Untitled, 1944, Terezin
Friedl knew how to distinguish the central and peripheral things. The central (they are also the banal) - flowers, trees, landscapes, houses, the line, texture, composition, chiaroscuro. The peripheral were the conditions, which she had to live in. Even in the most terrible ones - the life in a concentration camp - Friedl found the sense of life in the children and in her art. She couldn't brighten the grim reality of the camp so she chose to just ignore it. She looked at something else. Her look was pointed at the children, she spent all her time with them, she looked into the eternity. The reaction to the current events only muddles the consciousness -- her tired, aching eyes still saw the beauty of a flower, the inspiration of a face.

The children (more then 600) didn't copy Friedl, - she never showed them her works, - but they were greatly influenced by her. Today they all tell that she was "the mystery of beauty", "the mystery of freedom". Friedl's personality, the mystery of her art, her innovative teaching methods, her artistic vision, is the focus of our exhibition.

Exhibition

Chronologically placed expositions of her life in Bauhaus, Berlin, Vienna, Prague, Hronov show how Friedl dealt with her time, how she influenced it, and how time influenced her. The design and colors of the exhibition space follow the darkening of the world from 1919 to 1944. From bright and joyful years of her study in Bauhaus, Weimar, through growing maturity and productiveness in Berlin and Vienna, to political troubles and exile in Prague and Hronov, to black years of Terezin.

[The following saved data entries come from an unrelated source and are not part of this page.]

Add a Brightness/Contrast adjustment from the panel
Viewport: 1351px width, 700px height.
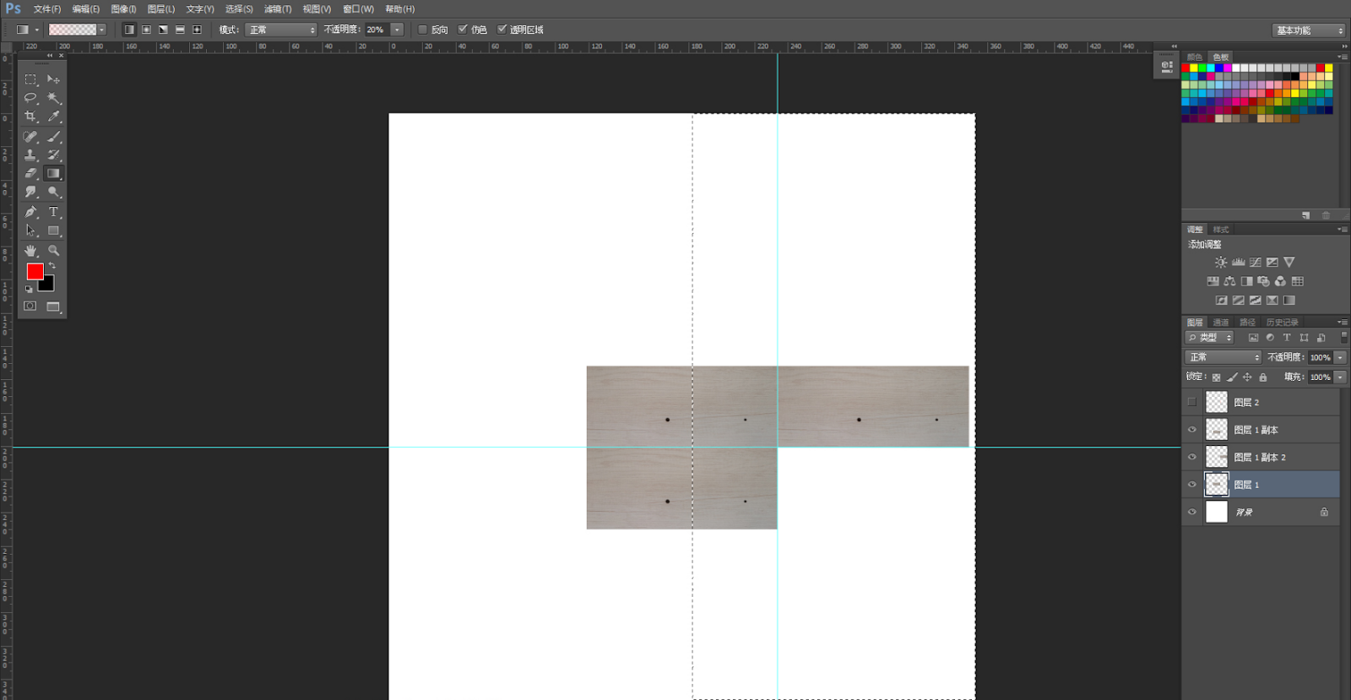point(1221,263)
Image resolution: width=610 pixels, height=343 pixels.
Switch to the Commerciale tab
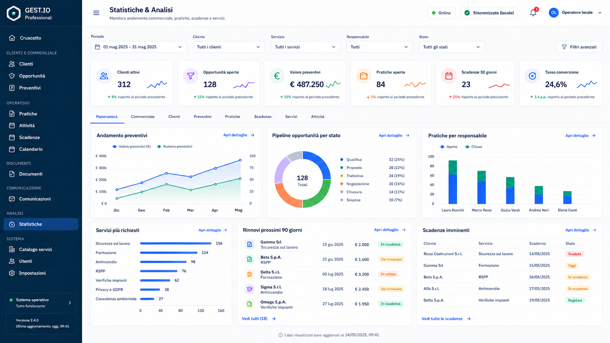coord(143,117)
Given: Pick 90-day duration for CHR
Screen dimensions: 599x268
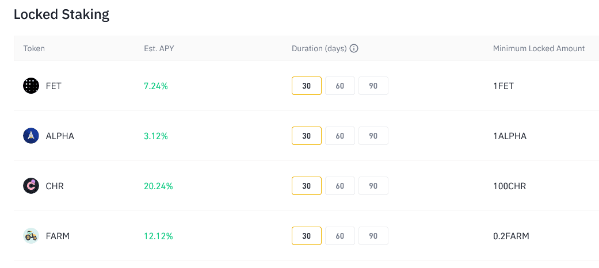Looking at the screenshot, I should click(373, 186).
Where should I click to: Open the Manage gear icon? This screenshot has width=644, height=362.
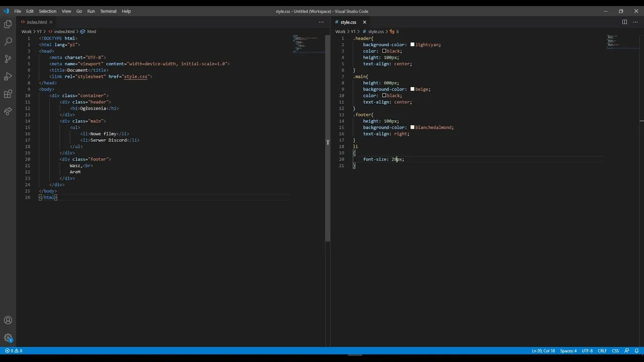8,338
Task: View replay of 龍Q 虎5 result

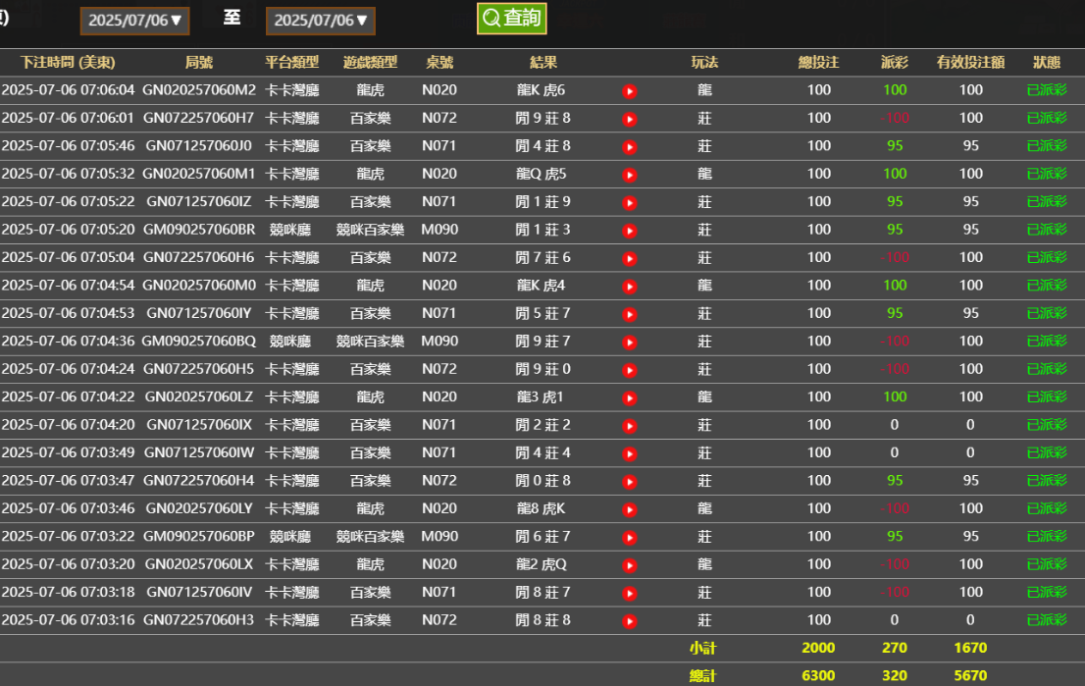Action: 628,174
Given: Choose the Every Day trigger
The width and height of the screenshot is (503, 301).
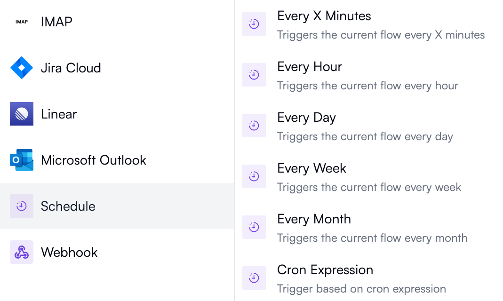Looking at the screenshot, I should pyautogui.click(x=306, y=118).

The exhibition organization and design also express the unity of Friedl's art. Links are drawn between the basic exercises on form and color in Bauhaus and the children's drawings in Terezin; the space and furniture design in Vienna atelier and the children's rooms in Terezin; the theater designs in Bauhaus, Berlin, Vienna and her theater designs created in Terezin; etc.

Our exhibition contains art works of Friedl and her pupils, and objects (pieces of furniture, toy constructor, notebooks, books, etc.). The exhibition is divided into 6 sections. Each section also shows the unique photos and documents, related to Friedl and her surroundings, as well as explanatory texts. Every section is architecturally distinct.

Sections:


Friedl, 1936

    1. Vienna (1898-1919) - childhood, early works.
    2. Bauhaus, Weimar (1919-1923) - Friedl's art and designs in Bauhaus, theater design, book binding, prints.
    3. Berlin-Vienna (1923-1934) - architectural designs, furniture, textile designs and prints, graphic works, and works of her student Edith Kramer
    4. Prague (1934-1938) - Friedl's oil paintings, pastels, graphics, drawings by German immigrant's children.
    5. Hronov (1938-1942) - "Friedl's library," oil paintings, pastels, graphics.
    6. Section 6:
      1. Terezin (1942-1944) - art works of Friedl, drawings of her pupils (originals and copies), organized according to subject matter (education methods, design of children's rooms, etc.)
      2. Friedl's legacy (stories of those who didn't survive and of the survivors in different countries.